══ TEXT SEGMENT

[vox-tech] behind the scenes of static

Jeff Newmiller vox-tech@lists.lugod.org
Mon, 29 Jul 2002 19:34:31 -0700 (PDT)


On Fri, 26 Jul 2002, Micah Cowan wrote:

> Peter Jay Salzman writes:
>  > > Declaring global variables and functions as "static" keeps the scope of
>  > > the variable/function to the file.  I'm no compiler writer, but this could
>  > > be done simply by compiling the file, then removing the static symbol
>  > > names.  If that's how things are done, this would be a task done by the
>  > > compiler, not the linker.
>  > 
>  > i see what your saying, but it just seems like a more suitable task for
>  > the linker.  the process of (resolving or) removing symbol names after
>  > compilation just seems like more in the realm of linking.
> 
> Yeah, but the linker has no way of knowing what was declared as
> "extern" or "static" unless the compiler signals it. AFA GNU
> implementations are concerned, both types of symbols actually make it
> into the resulting ELF; but they are marked differently. This is
> because the linker still needs to map references to the static objects
> to some memory space (this is only necessary for dynamically loaded
> objects, AFAIK); it will resolve internal links only when referred to
> internally (duh), and will resolve external links for whoever wants
> 'em.

Dynamically loaded objects? The information has to be there for the static
linker to fixup the internal references to internal symbol offsets as
well, right?

This thread is a bit abstract... some of you may find the following
example useful:

Typically, linkers work with "sections" (also somewhate confusingly
referred to as "segments" in some literature), and symbols that refer to
offsets in those sections. 

The sections are conventionally labelled "text", "data" and "bss", as
well as others specific to an architecture or compiler.  (I'll get back to
what these are used for later.) They are all treated very much the same
from the point of view of the linker. The compiler/assembler marks its
needs in these segments (often incrementally) as it generates the object
file.  You can think of the sections as "bags" that the linker fills with
"allocations" as it processes the object files.

Within an object file, symbols refer to memory using the offset from the
first byte allocated in that section during the compilation/assembly that
generated the object file.  Thus, each object file has its own "beginning"

════
══ MATERIAL SHOWN

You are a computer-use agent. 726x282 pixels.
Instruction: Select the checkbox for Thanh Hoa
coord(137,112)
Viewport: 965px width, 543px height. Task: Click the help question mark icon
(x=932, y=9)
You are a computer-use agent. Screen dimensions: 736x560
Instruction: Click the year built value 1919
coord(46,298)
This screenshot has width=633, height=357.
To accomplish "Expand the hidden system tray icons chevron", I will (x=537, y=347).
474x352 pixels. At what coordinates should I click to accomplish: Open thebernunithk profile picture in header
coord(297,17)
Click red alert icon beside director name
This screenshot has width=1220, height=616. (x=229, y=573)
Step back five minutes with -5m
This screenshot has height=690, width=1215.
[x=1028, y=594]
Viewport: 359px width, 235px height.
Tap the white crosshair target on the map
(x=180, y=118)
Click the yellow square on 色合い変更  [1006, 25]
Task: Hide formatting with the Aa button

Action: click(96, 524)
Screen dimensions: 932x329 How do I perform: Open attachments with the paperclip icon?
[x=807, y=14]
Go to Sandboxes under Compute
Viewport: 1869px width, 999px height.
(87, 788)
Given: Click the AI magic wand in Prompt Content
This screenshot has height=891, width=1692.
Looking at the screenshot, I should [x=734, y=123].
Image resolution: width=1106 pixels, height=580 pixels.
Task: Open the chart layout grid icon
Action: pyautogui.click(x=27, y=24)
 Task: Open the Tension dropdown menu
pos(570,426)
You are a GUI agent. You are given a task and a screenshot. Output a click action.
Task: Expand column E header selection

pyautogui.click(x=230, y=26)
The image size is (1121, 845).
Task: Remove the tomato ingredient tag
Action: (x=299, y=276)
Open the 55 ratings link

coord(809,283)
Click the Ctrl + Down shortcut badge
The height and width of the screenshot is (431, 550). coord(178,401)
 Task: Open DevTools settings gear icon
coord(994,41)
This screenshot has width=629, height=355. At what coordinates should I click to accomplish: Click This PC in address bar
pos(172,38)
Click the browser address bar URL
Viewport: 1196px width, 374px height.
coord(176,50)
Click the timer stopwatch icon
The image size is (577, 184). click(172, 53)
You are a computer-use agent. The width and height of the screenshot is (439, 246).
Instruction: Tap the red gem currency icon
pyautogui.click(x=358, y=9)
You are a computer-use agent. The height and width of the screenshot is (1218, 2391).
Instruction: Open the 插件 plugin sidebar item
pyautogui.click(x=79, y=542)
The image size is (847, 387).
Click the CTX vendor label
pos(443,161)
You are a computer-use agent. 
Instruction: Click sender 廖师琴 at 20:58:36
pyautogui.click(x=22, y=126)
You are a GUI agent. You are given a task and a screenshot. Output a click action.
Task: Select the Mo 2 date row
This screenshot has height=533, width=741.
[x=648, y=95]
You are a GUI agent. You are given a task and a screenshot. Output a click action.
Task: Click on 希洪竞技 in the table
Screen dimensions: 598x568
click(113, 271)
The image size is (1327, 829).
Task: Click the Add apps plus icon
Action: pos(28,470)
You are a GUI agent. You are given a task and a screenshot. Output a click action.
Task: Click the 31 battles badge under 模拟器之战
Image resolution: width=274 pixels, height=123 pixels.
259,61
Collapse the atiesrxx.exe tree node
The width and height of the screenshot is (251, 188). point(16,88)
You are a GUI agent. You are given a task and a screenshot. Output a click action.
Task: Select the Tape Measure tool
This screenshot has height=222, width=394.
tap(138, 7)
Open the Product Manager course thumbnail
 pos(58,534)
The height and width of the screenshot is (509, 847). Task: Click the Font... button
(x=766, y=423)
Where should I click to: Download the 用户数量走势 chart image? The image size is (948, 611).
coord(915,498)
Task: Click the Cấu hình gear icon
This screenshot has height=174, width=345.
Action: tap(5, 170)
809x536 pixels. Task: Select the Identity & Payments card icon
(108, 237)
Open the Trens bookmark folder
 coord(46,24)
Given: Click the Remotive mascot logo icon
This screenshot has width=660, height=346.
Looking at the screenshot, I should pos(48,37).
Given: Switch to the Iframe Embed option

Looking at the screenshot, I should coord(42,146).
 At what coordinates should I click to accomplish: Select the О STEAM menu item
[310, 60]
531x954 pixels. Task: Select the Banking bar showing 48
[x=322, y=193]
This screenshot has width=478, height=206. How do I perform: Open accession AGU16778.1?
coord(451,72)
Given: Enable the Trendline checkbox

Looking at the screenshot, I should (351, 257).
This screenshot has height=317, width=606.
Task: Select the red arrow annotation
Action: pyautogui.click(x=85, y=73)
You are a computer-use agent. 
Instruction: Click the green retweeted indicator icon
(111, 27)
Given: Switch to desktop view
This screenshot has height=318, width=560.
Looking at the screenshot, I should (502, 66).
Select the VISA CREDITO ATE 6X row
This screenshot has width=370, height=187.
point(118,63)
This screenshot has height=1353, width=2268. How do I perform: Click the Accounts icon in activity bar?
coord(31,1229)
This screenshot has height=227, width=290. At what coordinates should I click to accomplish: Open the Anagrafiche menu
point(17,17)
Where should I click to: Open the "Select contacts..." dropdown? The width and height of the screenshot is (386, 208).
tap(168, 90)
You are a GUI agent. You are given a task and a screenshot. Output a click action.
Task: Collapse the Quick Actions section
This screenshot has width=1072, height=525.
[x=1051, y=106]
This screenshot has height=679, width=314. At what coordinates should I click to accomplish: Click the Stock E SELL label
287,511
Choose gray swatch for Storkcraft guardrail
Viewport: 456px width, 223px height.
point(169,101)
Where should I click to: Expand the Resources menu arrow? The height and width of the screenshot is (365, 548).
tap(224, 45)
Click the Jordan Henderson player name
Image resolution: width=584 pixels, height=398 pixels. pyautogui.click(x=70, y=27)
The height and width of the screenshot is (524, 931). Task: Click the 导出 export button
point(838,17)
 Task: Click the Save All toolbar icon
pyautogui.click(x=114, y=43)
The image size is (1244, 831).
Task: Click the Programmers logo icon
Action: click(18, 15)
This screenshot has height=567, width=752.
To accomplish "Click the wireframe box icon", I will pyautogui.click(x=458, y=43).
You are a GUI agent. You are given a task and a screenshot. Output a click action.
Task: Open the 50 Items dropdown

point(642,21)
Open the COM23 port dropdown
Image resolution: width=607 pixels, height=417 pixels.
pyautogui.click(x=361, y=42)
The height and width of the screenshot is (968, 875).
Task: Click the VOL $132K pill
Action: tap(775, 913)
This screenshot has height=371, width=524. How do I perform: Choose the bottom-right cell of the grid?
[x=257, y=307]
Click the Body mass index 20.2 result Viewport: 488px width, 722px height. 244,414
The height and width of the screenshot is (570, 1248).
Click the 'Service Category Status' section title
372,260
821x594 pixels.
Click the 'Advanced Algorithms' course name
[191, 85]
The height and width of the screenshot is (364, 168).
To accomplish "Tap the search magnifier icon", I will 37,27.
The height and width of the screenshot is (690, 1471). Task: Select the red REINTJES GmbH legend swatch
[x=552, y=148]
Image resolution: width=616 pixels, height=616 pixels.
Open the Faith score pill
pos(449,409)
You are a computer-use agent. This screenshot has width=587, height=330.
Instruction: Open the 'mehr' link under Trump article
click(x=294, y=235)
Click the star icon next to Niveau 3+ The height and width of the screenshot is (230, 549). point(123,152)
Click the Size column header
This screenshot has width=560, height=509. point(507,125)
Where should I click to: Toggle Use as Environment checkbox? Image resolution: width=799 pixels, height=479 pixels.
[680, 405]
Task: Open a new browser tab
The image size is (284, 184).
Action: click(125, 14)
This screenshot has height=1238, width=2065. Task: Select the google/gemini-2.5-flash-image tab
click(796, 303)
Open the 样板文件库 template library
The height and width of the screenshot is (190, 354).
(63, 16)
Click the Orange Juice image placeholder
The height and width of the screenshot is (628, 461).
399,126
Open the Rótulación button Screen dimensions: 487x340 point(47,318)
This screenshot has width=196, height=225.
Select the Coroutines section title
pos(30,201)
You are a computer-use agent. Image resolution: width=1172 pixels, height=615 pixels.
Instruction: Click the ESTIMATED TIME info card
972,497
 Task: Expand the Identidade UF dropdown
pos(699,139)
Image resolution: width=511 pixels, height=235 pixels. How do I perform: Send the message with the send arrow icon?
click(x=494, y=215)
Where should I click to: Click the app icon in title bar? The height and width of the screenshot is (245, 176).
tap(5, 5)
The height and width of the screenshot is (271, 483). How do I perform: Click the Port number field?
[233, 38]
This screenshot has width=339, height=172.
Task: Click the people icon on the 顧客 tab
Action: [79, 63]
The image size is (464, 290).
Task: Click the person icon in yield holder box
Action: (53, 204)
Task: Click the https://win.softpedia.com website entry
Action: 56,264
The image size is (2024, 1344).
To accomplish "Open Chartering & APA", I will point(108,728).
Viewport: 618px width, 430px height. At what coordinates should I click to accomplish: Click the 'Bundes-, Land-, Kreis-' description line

════

§ REQUEST A:
In the thread on static symbols and linking, what are the sections conventionally labelled?
§ REQUEST B:
Arrange every line of the rows, from the line containing "Task: Click the Save All toolbar icon" down through the line containing "pos(449,409)", as a Markdown table with the columns Number and Line, leaving out blank lines.

§ WORKED SOLUTION A:
"text", "data" and "bss"

§ WORKED SOLUTION B:
| Number | Line |
|---|---|
| 1 |  Task: Click the Save All toolbar icon |
| 2 | pyautogui.click(x=114, y=43) |
| 3 | The image size is (1244, 831). |
| 4 | Task: Click the Programmers logo icon |
| 5 | Action: click(18, 15) |
| 6 | This screenshot has height=567, width=752. |
| 7 | To accomplish "Click the wireframe box icon", I will pyautogui.click(x=458, y=43). |
| 8 | You are a GUI agent. You are given a task and a screenshot. Output a click action. |
| 9 | Task: Open the 50 Items dropdown |
| 10 | point(642,21) |
| 11 | Open the COM23 port dropdown |
| 12 | Image resolution: width=607 pixels, height=417 pixels. |
| 13 | pyautogui.click(x=361, y=42) |
| 14 | The height and width of the screenshot is (968, 875). |
| 15 | Task: Click the VOL $132K pill |
| 16 | Action: tap(775, 913) |
| 17 | This screenshot has height=371, width=524. How do I perform: Choose the bottom-right cell of the grid? |
| 18 | [x=257, y=307] |
| 19 | Click the Body mass index 20.2 result Viewport: 488px width, 722px height. 244,414 |
| 20 | The height and width of the screenshot is (570, 1248). |
| 21 | Click the 'Service Category Status' section title |
| 22 | 372,260 |
| 23 | 821x594 pixels. |
| 24 | Click the 'Advanced Algorithms' course name |
| 25 | [191, 85] |
| 26 | The height and width of the screenshot is (364, 168). |
| 27 | To accomplish "Tap the search magnifier icon", I will 37,27. |
| 28 | The height and width of the screenshot is (690, 1471). Task: Select the red REINTJES GmbH legend swatch |
| 29 | [x=552, y=148] |
| 30 | Image resolution: width=616 pixels, height=616 pixels. |
| 31 | Open the Faith score pill |
| 32 | pos(449,409) |